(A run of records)
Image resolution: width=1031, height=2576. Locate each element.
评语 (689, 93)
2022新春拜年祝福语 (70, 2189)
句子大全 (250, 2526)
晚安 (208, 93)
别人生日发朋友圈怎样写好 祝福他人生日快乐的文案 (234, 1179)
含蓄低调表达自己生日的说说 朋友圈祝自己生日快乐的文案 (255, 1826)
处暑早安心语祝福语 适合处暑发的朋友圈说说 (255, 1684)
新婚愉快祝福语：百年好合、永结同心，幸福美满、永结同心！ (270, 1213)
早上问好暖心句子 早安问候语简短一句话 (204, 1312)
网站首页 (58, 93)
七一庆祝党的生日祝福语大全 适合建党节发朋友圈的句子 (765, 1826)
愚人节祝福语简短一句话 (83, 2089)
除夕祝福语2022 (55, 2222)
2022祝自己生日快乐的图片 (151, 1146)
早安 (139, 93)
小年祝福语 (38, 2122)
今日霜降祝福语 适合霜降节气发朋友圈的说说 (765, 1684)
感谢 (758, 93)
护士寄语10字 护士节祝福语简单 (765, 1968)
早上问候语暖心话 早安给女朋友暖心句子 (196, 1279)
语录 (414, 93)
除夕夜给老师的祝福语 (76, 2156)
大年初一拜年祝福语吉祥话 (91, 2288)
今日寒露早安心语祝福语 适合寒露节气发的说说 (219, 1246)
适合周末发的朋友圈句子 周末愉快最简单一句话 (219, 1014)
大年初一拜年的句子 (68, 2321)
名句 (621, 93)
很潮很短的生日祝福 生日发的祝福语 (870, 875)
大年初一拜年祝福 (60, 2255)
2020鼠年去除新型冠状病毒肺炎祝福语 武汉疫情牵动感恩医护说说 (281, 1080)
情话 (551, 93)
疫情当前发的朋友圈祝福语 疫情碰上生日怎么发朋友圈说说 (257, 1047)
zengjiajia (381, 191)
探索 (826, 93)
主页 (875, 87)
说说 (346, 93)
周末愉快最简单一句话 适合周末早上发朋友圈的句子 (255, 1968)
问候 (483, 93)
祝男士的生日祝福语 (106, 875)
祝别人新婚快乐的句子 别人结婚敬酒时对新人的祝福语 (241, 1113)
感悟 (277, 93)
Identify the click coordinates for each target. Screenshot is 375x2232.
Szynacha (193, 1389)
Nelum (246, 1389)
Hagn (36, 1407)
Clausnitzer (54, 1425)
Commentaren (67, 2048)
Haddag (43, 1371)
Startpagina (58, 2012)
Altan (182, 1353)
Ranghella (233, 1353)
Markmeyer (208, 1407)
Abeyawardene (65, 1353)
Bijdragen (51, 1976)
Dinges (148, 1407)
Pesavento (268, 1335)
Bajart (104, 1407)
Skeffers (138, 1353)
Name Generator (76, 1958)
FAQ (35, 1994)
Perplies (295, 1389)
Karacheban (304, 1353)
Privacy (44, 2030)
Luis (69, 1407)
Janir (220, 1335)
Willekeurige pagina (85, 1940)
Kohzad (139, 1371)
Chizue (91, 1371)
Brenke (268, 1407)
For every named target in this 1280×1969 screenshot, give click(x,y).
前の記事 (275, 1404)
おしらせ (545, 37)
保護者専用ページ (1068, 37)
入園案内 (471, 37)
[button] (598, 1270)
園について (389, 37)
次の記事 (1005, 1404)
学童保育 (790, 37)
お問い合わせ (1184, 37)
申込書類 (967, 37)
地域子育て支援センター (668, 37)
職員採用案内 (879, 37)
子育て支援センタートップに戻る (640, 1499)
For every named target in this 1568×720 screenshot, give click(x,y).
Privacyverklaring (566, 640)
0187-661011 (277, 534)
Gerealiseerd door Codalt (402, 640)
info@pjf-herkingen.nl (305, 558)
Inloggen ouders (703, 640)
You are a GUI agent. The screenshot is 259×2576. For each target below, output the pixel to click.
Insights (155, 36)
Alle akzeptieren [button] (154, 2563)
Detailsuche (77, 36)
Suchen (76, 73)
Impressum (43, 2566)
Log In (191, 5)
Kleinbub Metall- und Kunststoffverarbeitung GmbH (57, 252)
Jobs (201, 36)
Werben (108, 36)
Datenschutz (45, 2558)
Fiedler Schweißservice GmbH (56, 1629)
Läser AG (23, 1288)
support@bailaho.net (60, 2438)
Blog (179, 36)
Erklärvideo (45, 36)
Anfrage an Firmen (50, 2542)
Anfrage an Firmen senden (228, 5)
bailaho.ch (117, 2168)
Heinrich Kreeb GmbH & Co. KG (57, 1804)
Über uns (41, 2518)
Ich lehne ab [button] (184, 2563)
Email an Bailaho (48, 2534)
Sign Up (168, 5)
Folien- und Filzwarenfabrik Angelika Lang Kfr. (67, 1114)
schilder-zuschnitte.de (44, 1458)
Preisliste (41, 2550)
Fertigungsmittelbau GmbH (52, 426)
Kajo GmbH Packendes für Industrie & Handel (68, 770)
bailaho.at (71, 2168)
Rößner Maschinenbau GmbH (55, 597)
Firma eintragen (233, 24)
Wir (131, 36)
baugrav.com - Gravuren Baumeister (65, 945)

TASK TO COMPLETE: Set down the lines of the material above without any change, from the line containing "适合周末发的朋友圈句子 周末愉快最简单一句话 (219, 1014)" through the line containing "Szynacha (193, 1389)", including both of those lines.

ANSWER FOR THIS EXERCISE:
适合周末发的朋友圈句子 周末愉快最简单一句话 (219, 1014)
大年初一拜年的句子 (68, 2321)
名句 (621, 93)
很潮很短的生日祝福 生日发的祝福语 (870, 875)
大年初一拜年祝福 (60, 2255)
2020鼠年去除新型冠状病毒肺炎祝福语 武汉疫情牵动感恩医护说说 (281, 1080)
情话 (551, 93)
疫情当前发的朋友圈祝福语 疫情碰上生日怎么发朋友圈说说 (257, 1047)
zengjiajia (381, 191)
探索 (826, 93)
主页 (875, 87)
说说 (346, 93)
周末愉快最简单一句话 适合周末早上发朋友圈的句子 (255, 1968)
问候 (483, 93)
祝男士的生日祝福语 (106, 875)
祝别人新婚快乐的句子 别人结婚敬酒时对新人的祝福语 (241, 1113)
感悟 (277, 93)
Identify the click coordinates for each target. Screenshot is 375x2232.
Szynacha (193, 1389)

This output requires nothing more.